=== Supplied passage ===
----------------
Commanders and leaders
- Sten Sture the Elder: Christian I (WIA)

Strength
- 8,700 including peasants and some regulars 1,300 mounted knights Total: 10,000 men: 3,000 Danish regulars 3,000 German mercenaries Total: 6,000 men

Casualties and losses
- Unknown: 1,370 killed 630 captured

= Battle of Brunkeberg =

1471 battle of the Dano-Swedish War

The Battle of Brunkeberg was fought on 10 October 1471 between the Swedish regent Sten Sture the Elder and forces led by Danish king Christian I. Sture won a decisive victory, weakening the Kalmar Union considerably and becoming the effective ruler of Sweden as Lord Regent for most of his remaining life.

==Background==
In May 1471, Sten Sture the Elder had been elected as Lord Protector of Sweden by the Riksmöte in Arboga. Advocating Swedish secession from the Kalmar Union, Herr Sten as he was known, had garnered large support. In particular his followers were to be found among the peasantry, in Stockholm and in the Bergslagen mining region. The latter region's trading with German cities such as Lübeck often found themselves in conflict with the Union's Danish foreign policy. In later times the battle was often recast for propaganda reasons as a national war of liberation against Danish oppressors. In reality, most combatants on both sides were Swedish and the roots of the conflict were primarily economic and political interests.

In response to the election of Sture, Christian I sailed to Sweden with a military force, intending to unseat him as Lord Protector. Mooring his ships off Skeppsholmen in Stockholm, he set up camp on Brunkebergsåsen, a ridge a short distance north of Stockholm (at the time Stockholm was confined to the island containing the Old Town).
----------------
=== Data provided ===

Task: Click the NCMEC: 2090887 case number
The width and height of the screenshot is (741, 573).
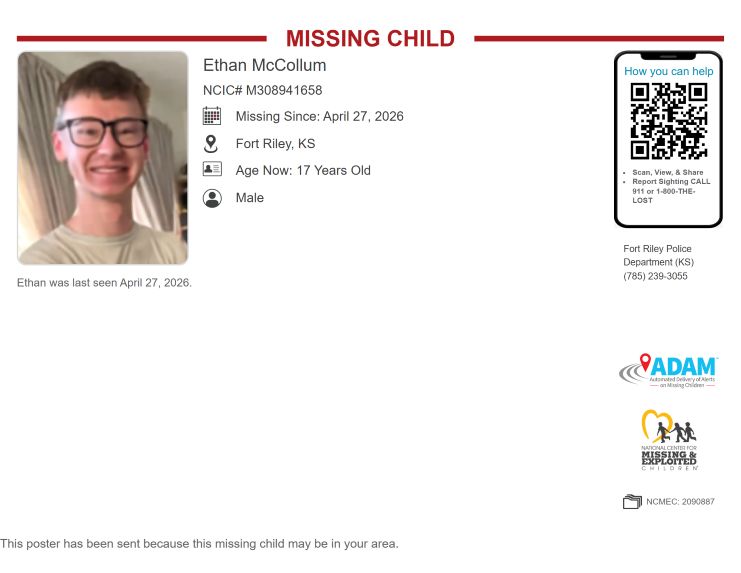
----------------
=== Work to complete ===
Using the passage on the Battle of Brunkeberg, answer:
1. On what date was the battle fought?
2. Which body elected Sten Sture the Elder as Lord Protector of Sweden in May 1471, and where?
3. Where did Christian I moor his ships?
The data is not needed for this exercise.

=== Reply to the exercise ===
1. 10 October 1471
2. The Riksmöte in Arboga
3. Off Skeppsholmen in Stockholm